Pipeline additions: `scout` added to PIPEABLE_COMMANDS. `extract_names()` must walk nested `file_groups[].chunks[].name` (current implementation only checks top-level array fields — needs recursive or special-case handling). Only `modify_target` role chunks should be extracted for piping (not dependencies or test-to-update).

Note: `enumerate_files()` currently requires `&Parser` but only calls `parser.supported_extensions()` which delegates to `REGISTRY.supported_extensions()`. Refactor signature to accept `&[&str]` extensions slice — decouples from Parser, makes BatchContext lightweight.

**Estimated scope:** ~250 lines in `batch.rs` (6 new dispatch handlers + 3 new BatchContext fields). No new files, no new dependencies. ~10 integration tests.

### 2b. `cqs onboard "concept"` — guided codebase tour

**What it does:** Given a concept, produces an ordered reading list: entry point → call chain → key types → tests.

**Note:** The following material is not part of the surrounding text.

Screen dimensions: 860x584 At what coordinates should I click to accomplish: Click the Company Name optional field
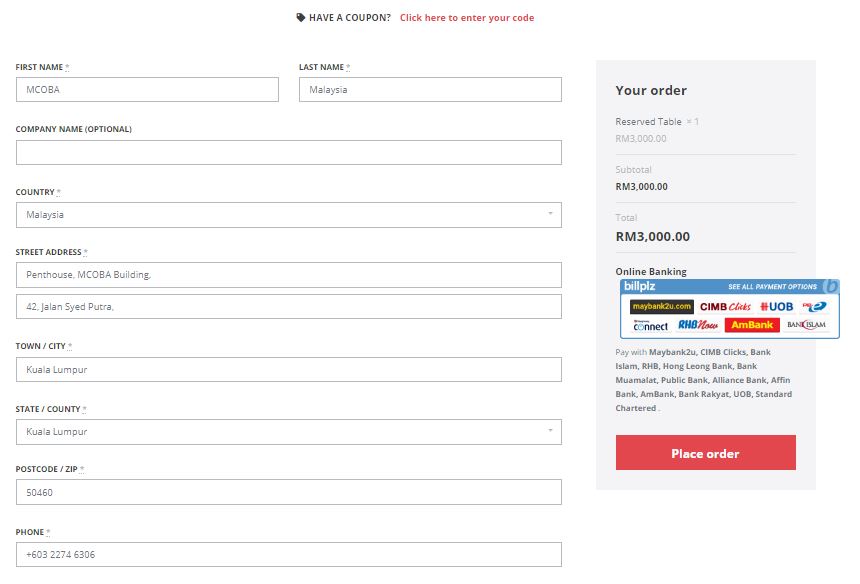pyautogui.click(x=288, y=152)
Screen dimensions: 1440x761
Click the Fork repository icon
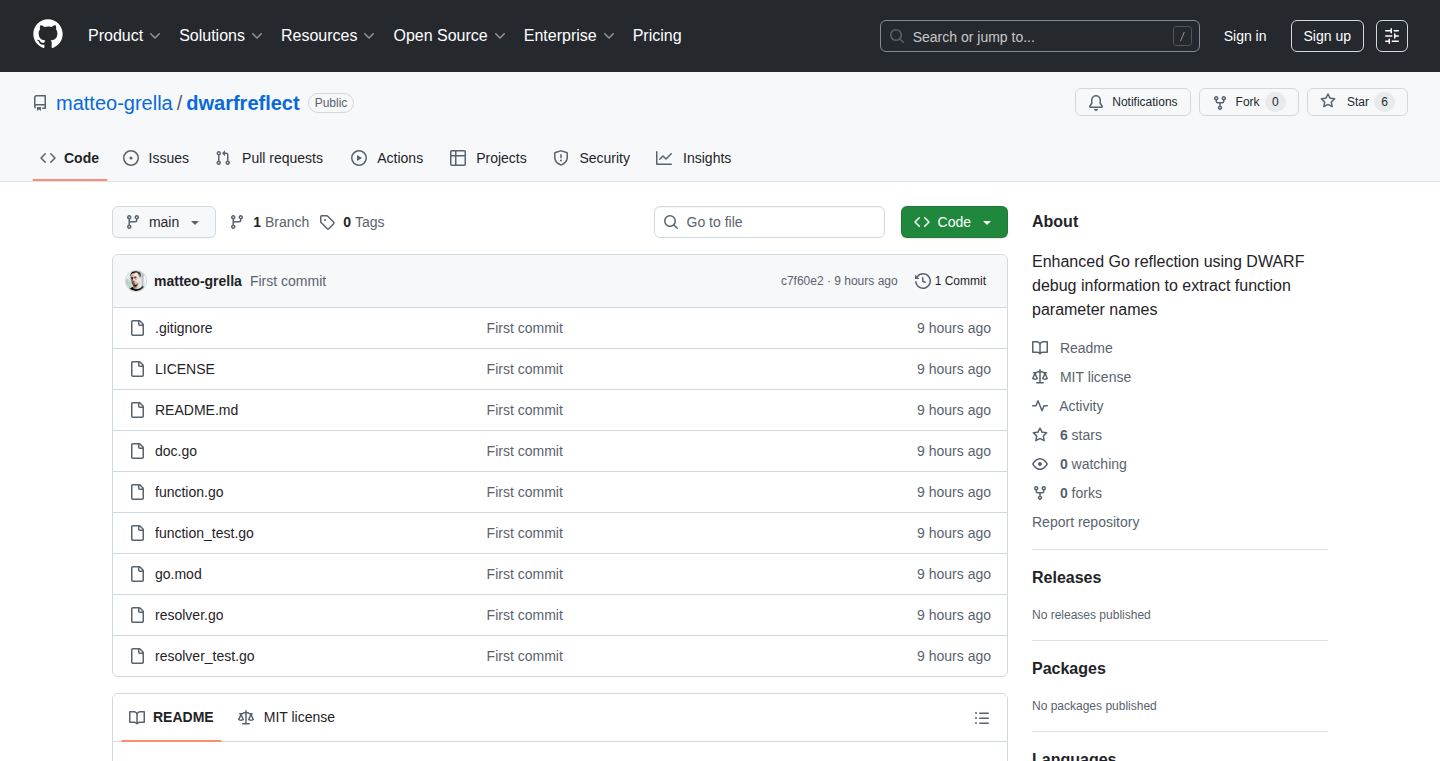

One command replaces 10 minutes of manual exploration.

**Architecture:**
1. `scout(query)` for initial relevant code (reuse existing)
2. Pick highest-scored modify_target as entry point
3. BFS expansion from entry point via `bfs_expand()` + `fetch_and_assemble()` (NOT `gather()` — gather re-searches, we already have the entry point)
4. For each gathered chunk, fetch test mapping via `find_affected_tests()`
5. Order: entry point → callees (depth-first) → callers → tests
6. Token-budget the ordered list

**Reuses:** scout, gather's internal `bfs_expand()` + `fetch_and_assemble()`, impact/test-finding, token_pack. New: ordering logic + OnboardResult type.

**Prerequisite:** `bfs_expand()` and `fetch_and_assemble()` in `gather.rs` are currently private (`fn`, not `pub fn`). Must be made `pub(crate)` for reuse by onboard and later by `cqs task` (Phase 3).

**New files:** `src/onboard.rs` (~150 lines), `src/cli/commands/onboard.rs` (~80 lines).

### 2c. Auto-stale notes

Detect when notes reference deleted/renamed functions. `notes list` gains a `--check` flag that verifies each mention still exists in the index via `store.search_by_names_batch()`. Stale mentions flagged in output.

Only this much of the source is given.